Mass affluent: a key market for retail banks
Fierce competition and low interest rates incite European retail and private banks to look for market innovations in order to acquire new market share and increase margins. In such a context, the "mass affluent" market is becoming a top priority for big players. A potential market of millions of attractive customers can be seen as a banker's dream.
Mass affluent, who are they?
The definition varies a lot from one bank to another and between countries, but mass affluent customers generally refer to individuals who dispose of €50.000 to €1.000.000 in liquid assets (fixed assets such as real estate are not included because of less financial flexibility).
In Belgium, more than 2 million individuals (flat over last years) can be considered as affluent. From those, 48 thousand fall into the High Net Worth Individual category (more than €1 million in liquid assets).
Mass affluent market is thus key for the retail banking industry for which it represents 25% of Net Banking Income.
Today, mass affluent customers have some common attitudes. These customers are in relationship with several banks and have stronger trend to disloyalty especially during the last years. Their banking behaviours have change : they request more information, look for safe savings, show interest in new technologies and digital banking, and are interested in the international dimensions of banking offers.
Mass affluent clients also have common expectations in terms of relationship and products the bank can offer. They expect an available and stable relationship manager and are looking for a great competitive (safe products / high return) and dedicated products & services.
A non-negligible source of revenue for retail banks
From a business point of view, the advantages of targeting mass affluent for universal banks are considerable.
Firstly it strengthens the relationship between the client and its bank. It allows the financial institution to catch new assets from these multi-bancarized customers and progressively equip them with tailored and more profitable products.

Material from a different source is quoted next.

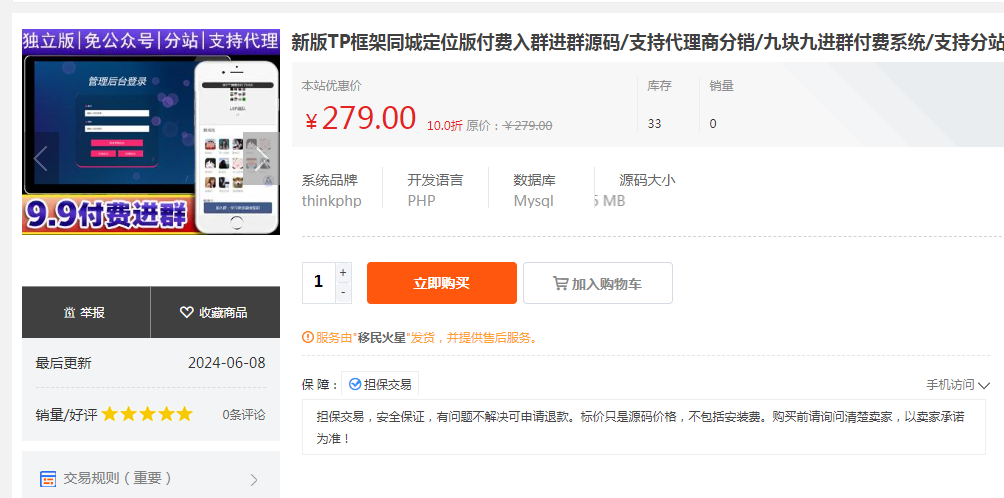Open the 0条评论 reviews link
The width and height of the screenshot is (1004, 498).
point(244,414)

Secondly, it helps renewing an aged client base with more active young / middle aged customers.
Finally, it creates and prepares a client pool that could one day be eligible to (profitable) in-house private banking.
Targeted initiatives around Europe
Retail banks have been targeting this segment for some time now. However, it is only during the last couple of years that competitive pressure on these customers became more apparent, with a clear increase in the number of offers developed by European banks.
Retail banks typically adopt two different approaches towards mass affluent customers
- Global: offering a similar value proposition to their large network developed in mature markets (HSBC, Santander, BNPP ...)
- Local: offering a dedicated offer only to their home market, where they are already leaders in retail banking (ING, Société Générale, Unicredit ...)
"Must-haves" in a winning mass affluent value proposition
Mass affluent customers need see the difference in the offer they are presented. Thereby, a dedicated offer must be put in place.
New products and/or services need to be developed; marketing and communication strategy must be adapted and the full potential of multi channels should also be leveraged in order to provide better access to these customers (e.g.: dedicated space in existing branches for instance; generalization of new digital channels).
Three key aspects must be taken into consideration when developing an offer targeting mass affluent customers.
Firstly, a client-centric service model, based on a better accessibility and a tailor made relationship with the relationship manager needs to be put in place. In practice, mass affluents should benefit from a direct contact with the Relationship Manager and, outside of office hours, dispose of an easy access to a specialised call centre. Regular and proactive financial assessments will be proposed and carried on by the relation manager in order to fit the clients' financial needs at any time.
Secondly, dedicated digital tools have to be developed to facilitate client oriented processes. Thanks to their ease of use and portability, smartphones and tablets should be employed as specific investment tools.
Finally, a dual offer must be developed: it must be local and global. On the first hand, the offer must be adapted to the needs and specificities of local mass affluent market. For instance:
- In Belgium: dedicated pension/ insurance contract, dedicated credit products... (often for free.)
- In France : saving accounts offering boosted rates, partnership with non-financial institutions (retailers, car renters,...), low fees on premium cards... (often for free as well)
- In Italy : flexible and faster mortgage processes, dedicated credit products, digital innovations...(often charged)
On the other hand, the offer must respond to the international needs of the mass affluent segment. A few simple initiatives allow to maintain a continuity in the service level offered to these clients and are very appreciated: similar or even better prices on partner banks' "classic products" (withdrawals, transfers...); specific international products (insurance / assistance); specific cards (premium, loyalty, cash back...); partnerships with other banks to facilitate a potential expatriation (easy account opening / same status)
Competition between big retail banking players will continue to increase in the mass affluent market. Banks will refine even more their models and criteria in order to proactively detect potential new "mass affluent" customers in their databases and optimize their communication to convince external prospects. But dedicated products and services bringing real value to the mass affluent segment is and will be the key to retain existing clients and attract new ones.